### GIVEN EXERCISE 1
In the text about Torresian Crows in Tenterfield, where are the breeding pairs located?
### GIVEN EXERCISE 2
Continue the text about Torresian Crows in Tenterfield from its final sentence.

### PAGE TEXT
┄┄┄┄┄┄

Currently Torresian Crows, at least 2 pairs, are breeding (at the bottom of ST Joseph's Primary School and Jubilee Park) but offspring being born and actually survive is not good. About every 3 or so years I see a new generation of Torresian Crows but only one of which survives until it is old enough to fend for itself. The food demand for the chick/juvenile offspring is incredibly high until it is old enough to fend for itself.

Tenterfield's current population of this species mostly consists of younger generation birds - either children or grandchildren of older Torresian Crows. But here lies the problem - there is no other Torresian Crows, that I am aware of, that come into Tenterfield to increase the general population of this species. If there are others nearby they do not come into Tenterfield at all.

┄┄┄┄┄┄

### DATA SECTION

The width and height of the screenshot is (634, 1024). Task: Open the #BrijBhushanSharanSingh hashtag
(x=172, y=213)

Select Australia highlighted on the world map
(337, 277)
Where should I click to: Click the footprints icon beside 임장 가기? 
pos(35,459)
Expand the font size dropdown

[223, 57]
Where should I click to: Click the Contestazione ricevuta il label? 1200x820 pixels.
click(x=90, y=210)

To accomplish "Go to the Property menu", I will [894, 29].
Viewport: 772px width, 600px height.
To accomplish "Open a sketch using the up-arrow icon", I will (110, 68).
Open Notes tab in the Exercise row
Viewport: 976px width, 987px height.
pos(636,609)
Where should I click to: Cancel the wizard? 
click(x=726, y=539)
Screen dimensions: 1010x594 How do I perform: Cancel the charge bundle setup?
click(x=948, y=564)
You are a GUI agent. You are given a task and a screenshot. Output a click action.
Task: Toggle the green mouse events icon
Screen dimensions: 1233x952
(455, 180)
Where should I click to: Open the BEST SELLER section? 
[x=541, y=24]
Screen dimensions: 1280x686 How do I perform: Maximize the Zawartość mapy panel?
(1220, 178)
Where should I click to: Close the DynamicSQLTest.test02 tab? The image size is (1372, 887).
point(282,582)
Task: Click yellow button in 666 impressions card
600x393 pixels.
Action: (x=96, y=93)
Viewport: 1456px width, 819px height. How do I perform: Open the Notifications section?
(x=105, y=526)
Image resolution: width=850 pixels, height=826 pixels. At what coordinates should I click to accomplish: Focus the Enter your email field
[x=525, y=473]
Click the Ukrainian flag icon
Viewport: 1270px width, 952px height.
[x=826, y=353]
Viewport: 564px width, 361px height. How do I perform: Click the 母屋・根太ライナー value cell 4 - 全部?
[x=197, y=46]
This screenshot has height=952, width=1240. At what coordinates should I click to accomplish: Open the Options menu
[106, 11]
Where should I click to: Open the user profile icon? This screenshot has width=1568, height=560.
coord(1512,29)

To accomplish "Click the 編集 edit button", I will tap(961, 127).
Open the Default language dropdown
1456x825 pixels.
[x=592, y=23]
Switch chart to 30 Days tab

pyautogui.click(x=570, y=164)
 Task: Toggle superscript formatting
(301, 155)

┄┄┄┄┄┄

### WRITTEN RESPONSE 1
At the bottom of ST Joseph's Primary School and Jubilee Park.

### WRITTEN RESPONSE 2
All that exists of this species in Tenterfield is less than 10 birds now. They seem to mostly inhabit the south-west corner of Tenterfield. These birds have been known to travel all across town searching for food when they are not breeding. They spend most of their lives near the Tenterfield Creek. They are a resident species of Tenterfield but some of them have already left the area completely. Torresian Crows are not a well liked bird in town but soon even they will eventually leave the area or die out as there is simply not enough food around to feed many chicks with. The crows that are here do not look hungry even though they scavenge through the rubbish bins. Nature is taking it's course with this species and I believe no-one will miss this species in town when they are gone (except me).